> [Listed entries]:
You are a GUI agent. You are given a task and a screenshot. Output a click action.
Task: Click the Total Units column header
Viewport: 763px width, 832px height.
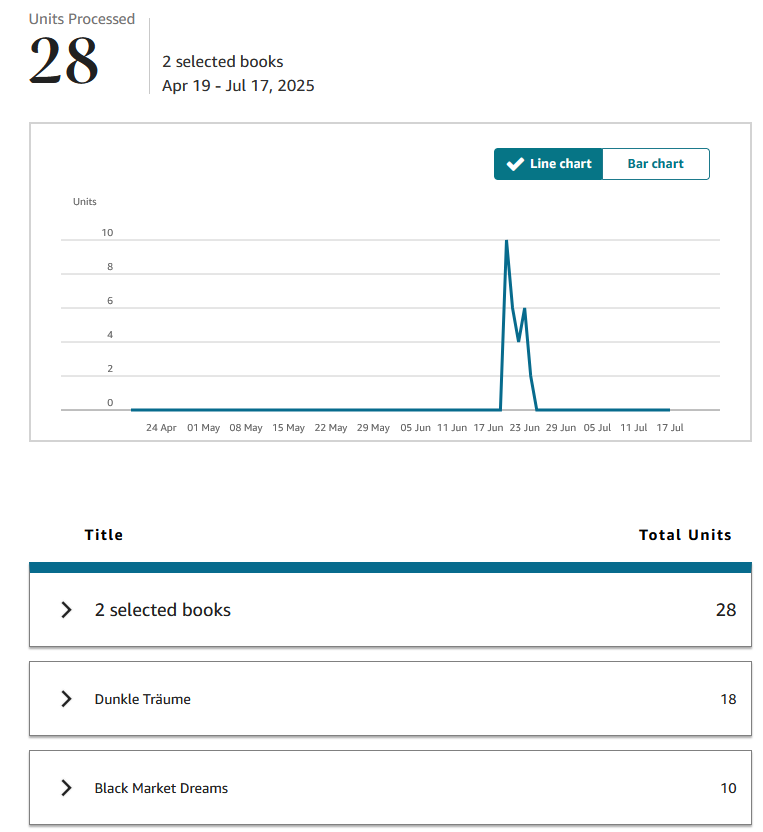(685, 535)
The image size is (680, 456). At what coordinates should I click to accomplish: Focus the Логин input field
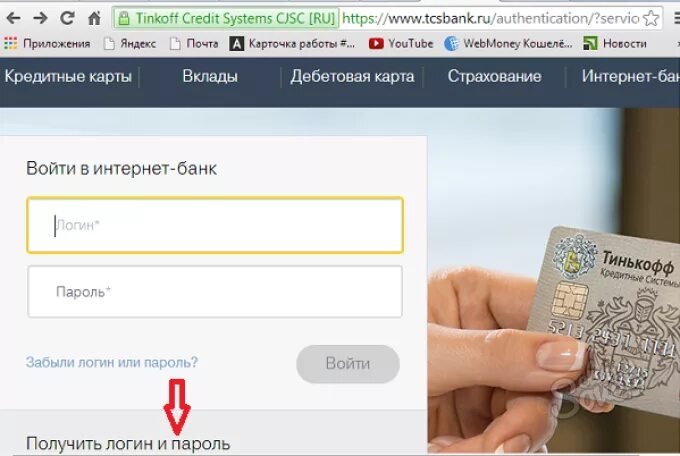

> [Task objective]: Your copy should match the entries exactly, minus the pictures.

> [Result below]:
You are a GUI agent. You are given a task and a screenshot. Output a click action.
Task: Click the Total Units column header
Viewport: 763px width, 832px height.
(685, 535)
The image size is (680, 456). At what coordinates should I click to accomplish: Focus the Логин input field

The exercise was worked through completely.